Internal tracking number: 261567 When deleting a webview, the webkit thread will send a sync message to userInterfaceThread to delete handlers, including the viewport accessor. But the UserInterfaceThread could be doing a blit after it has deleted the viewport accessor and before the webkit thread gets the time slot to resume it's operation to clean up the webview, which leaves a very short time that viewport accessor of a webpage has been deleted while the webpage is still in the process of deleting, and the viewport accessor is referenced in the UserInterfaceThread when blitting contents. So we need to check if the viewport accessor is NULL before using it in the BackingStore code.
Created attachment 178461 [details] Patch
Comment on attachment 178461 [details] Patch Already reviewed and approved by George Staikos offline. Commit it.
This patch is not quite right, see comment in PR #261257
(In reply to comment #3) > This patch is not quite right, see comment in PR #261257 Uh, 261567
Ok, stopped committing. will fix .
Created attachment 178478 [details] Patch
With the internal bug fix for 261671, this seems less likely to happen. But it doesn't hurt to have this fix just in case there's other code path that might reach here.

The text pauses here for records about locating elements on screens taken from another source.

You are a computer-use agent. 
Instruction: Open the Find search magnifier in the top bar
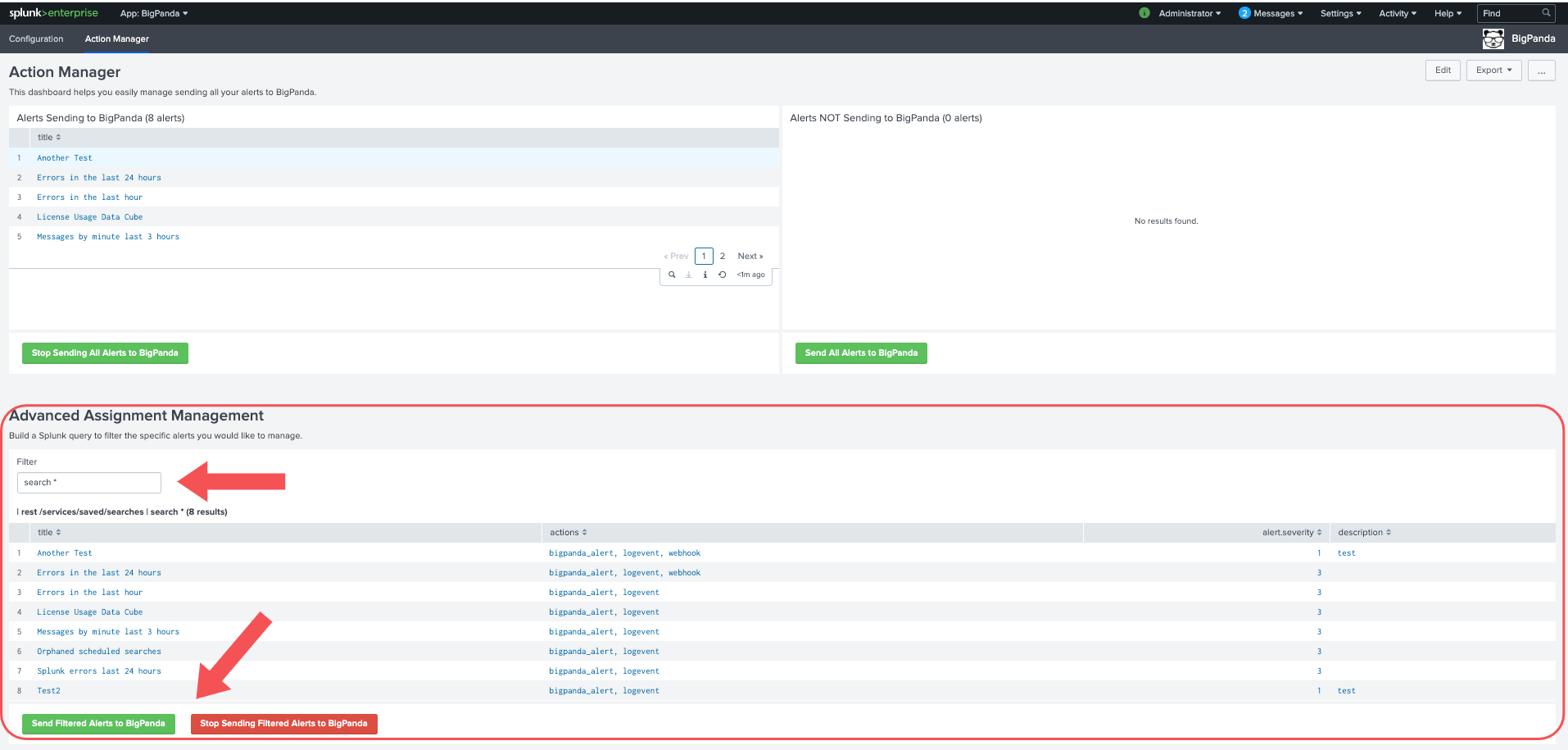(x=1547, y=13)
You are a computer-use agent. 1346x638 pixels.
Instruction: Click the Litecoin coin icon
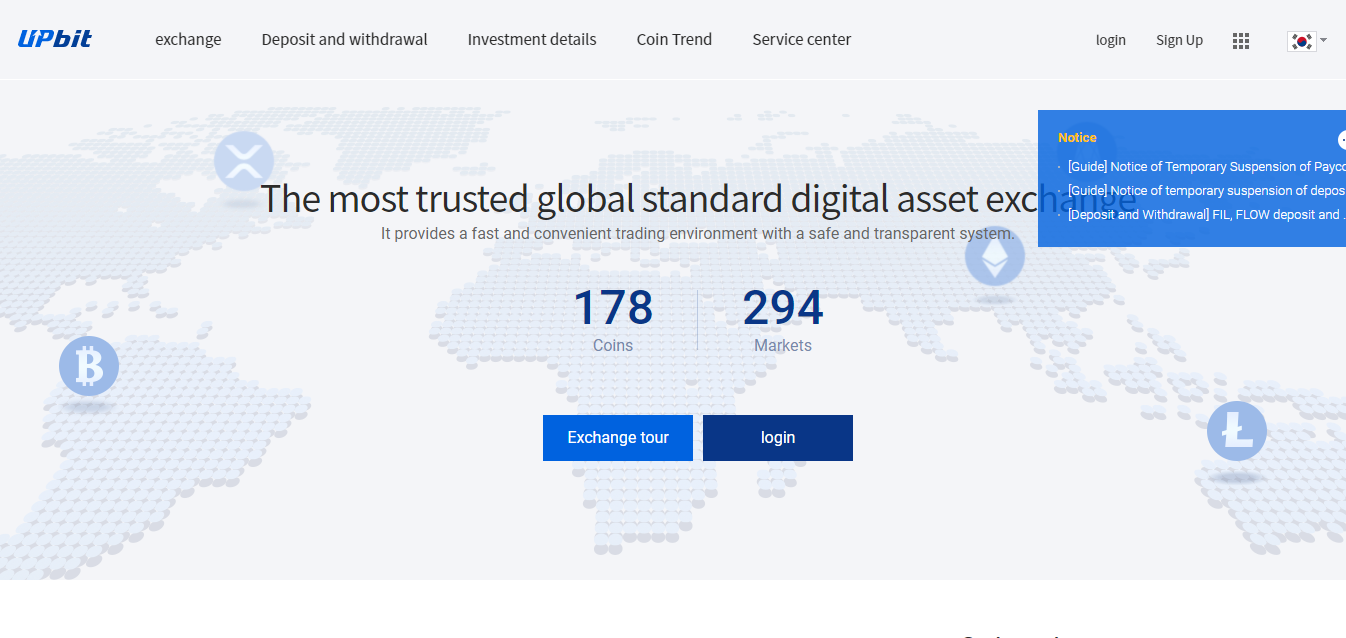click(1236, 431)
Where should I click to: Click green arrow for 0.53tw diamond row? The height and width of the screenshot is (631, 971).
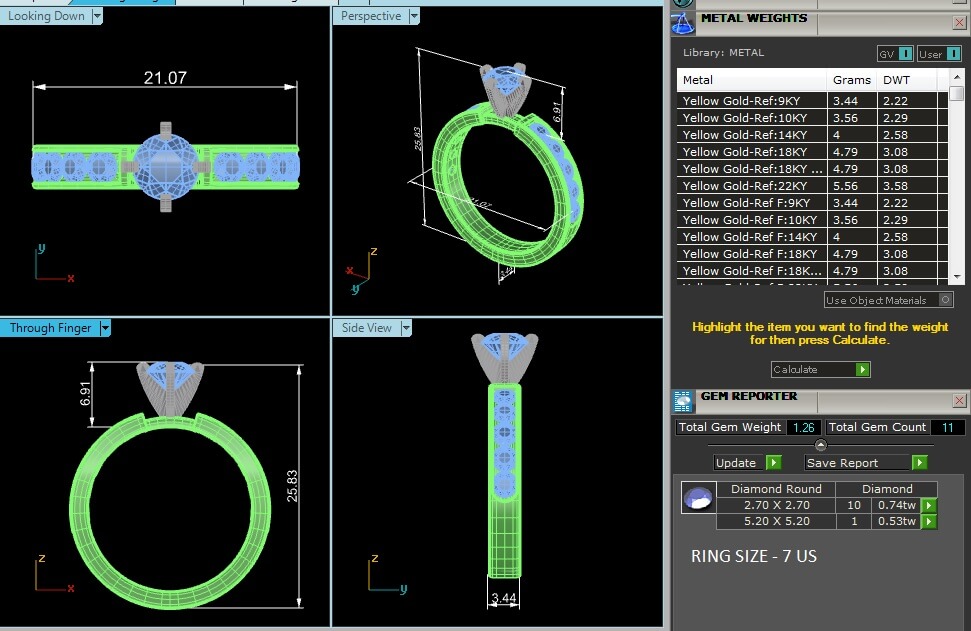tap(928, 522)
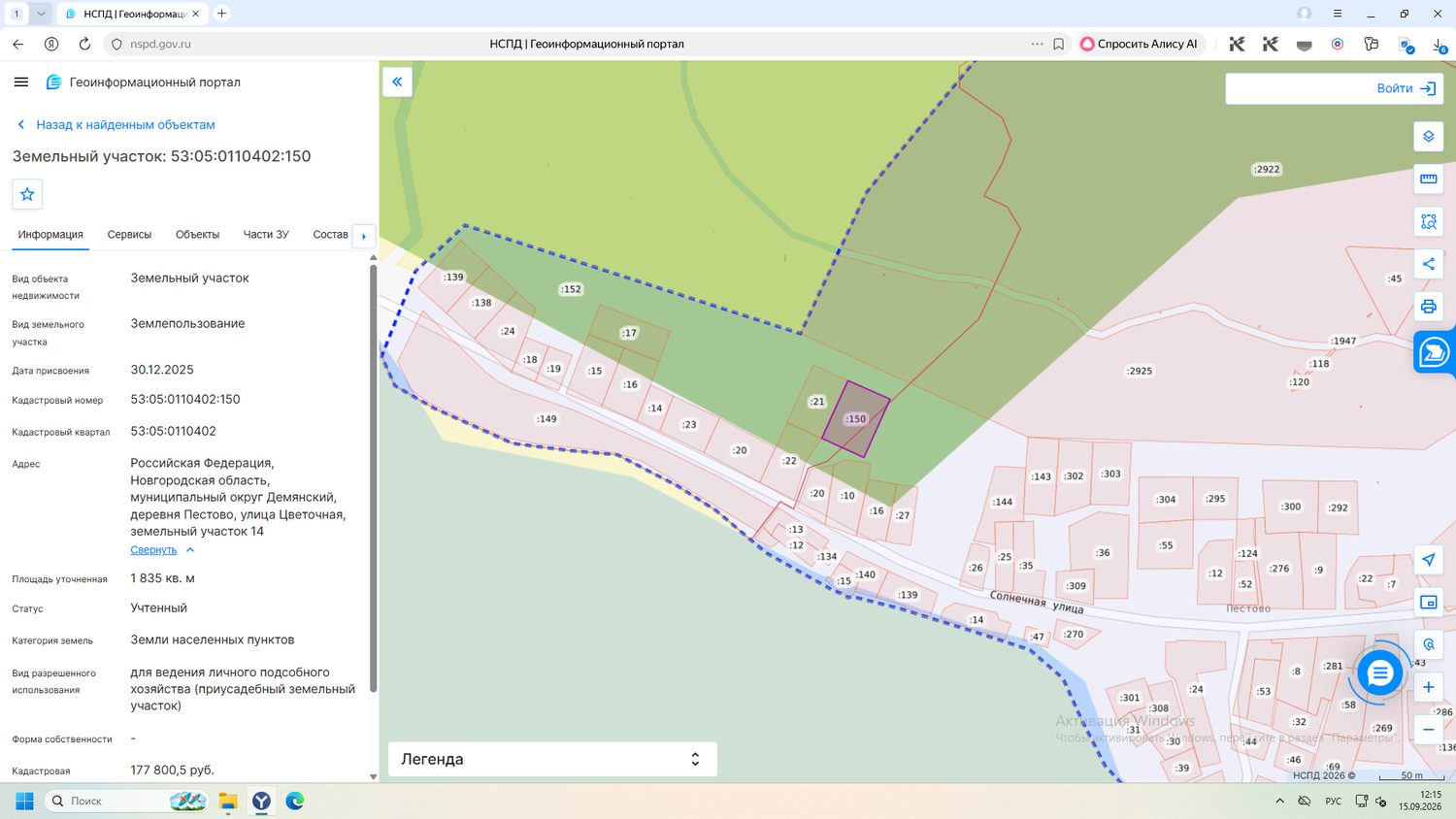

(In reply to comment #7) > With the internal bug fix for 261671, this seems less likely to happen. But it doesn't hurt to have this fix just in case there's other code path that might reach here. I agree, checking for null when something can be null is good.
Comment on attachment 178478 [details] Patch LGTM.
Comment on attachment 178478 [details] Patch Commit.
Comment on attachment 178478 [details] Patch Clearing flags on attachment: 178478 Committed r137140: <http://trac.webkit.org/changeset/137140>
All reviewed patches have been landed. Closing bug.